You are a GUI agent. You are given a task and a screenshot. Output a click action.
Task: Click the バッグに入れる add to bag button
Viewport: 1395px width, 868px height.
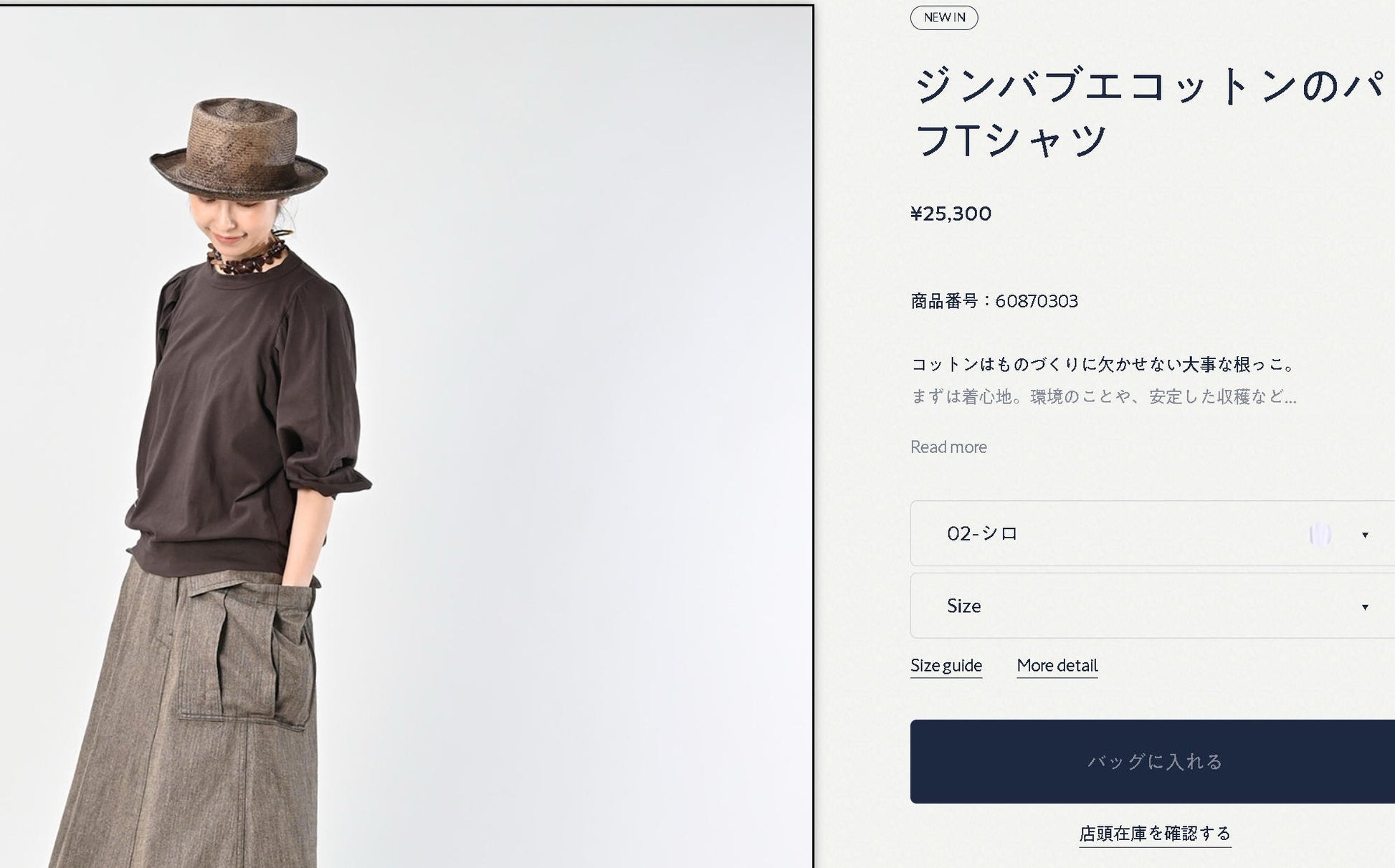1153,761
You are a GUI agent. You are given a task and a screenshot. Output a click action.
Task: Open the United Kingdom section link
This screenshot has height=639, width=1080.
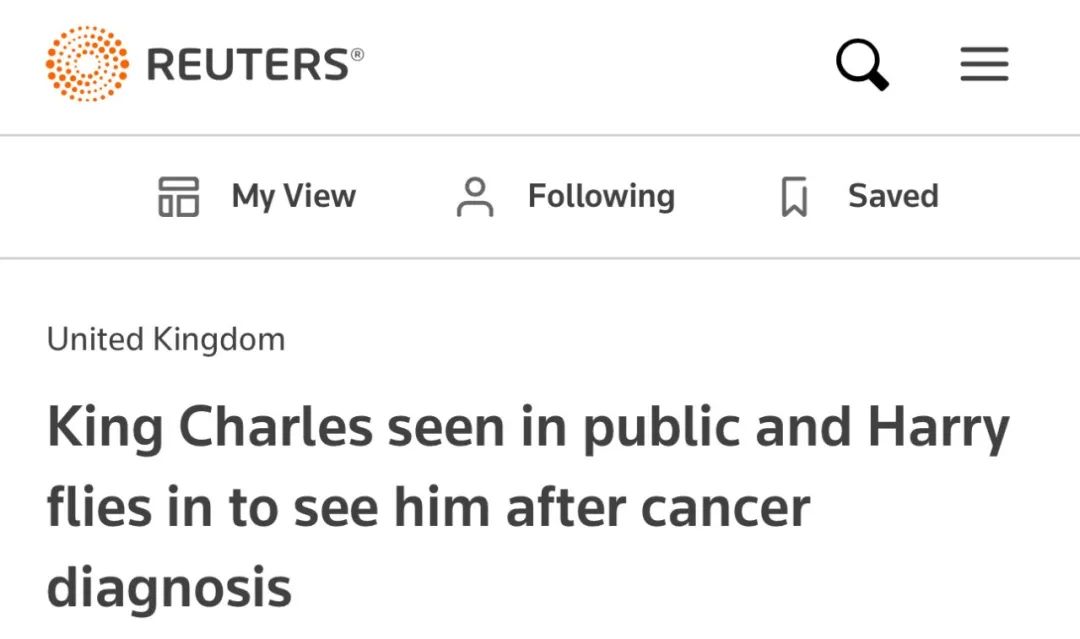(166, 339)
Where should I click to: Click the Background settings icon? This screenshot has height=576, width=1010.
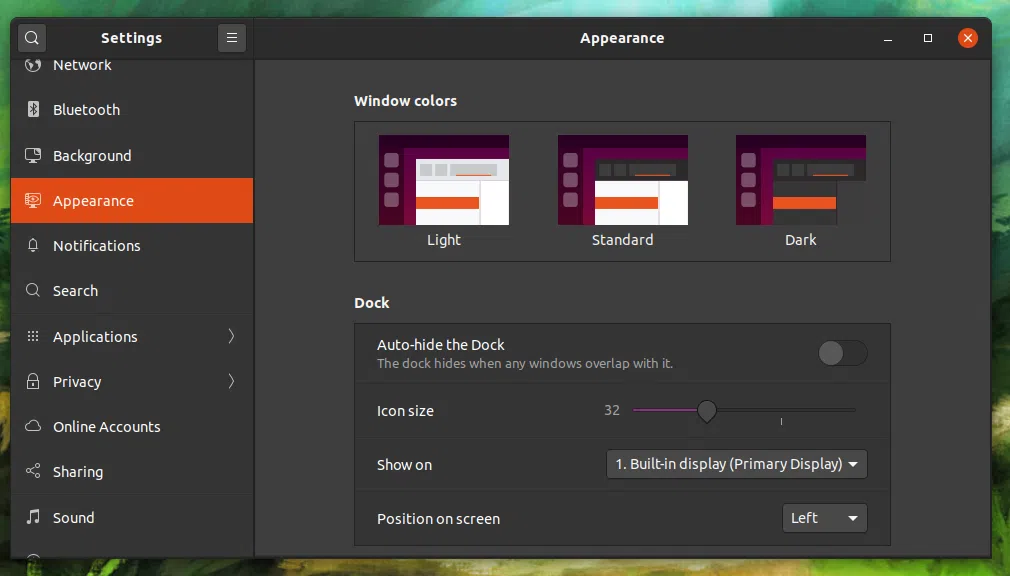[x=33, y=155]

= = = = = = =

:: Task item ::
Nothing but the lines from the one containing "Where should I" through the last line of the records should appear in the copy, exactly as written and without pictures.

:: Written solution ::
Where should I click to: Click the Background settings icon? This screenshot has height=576, width=1010.
[x=33, y=155]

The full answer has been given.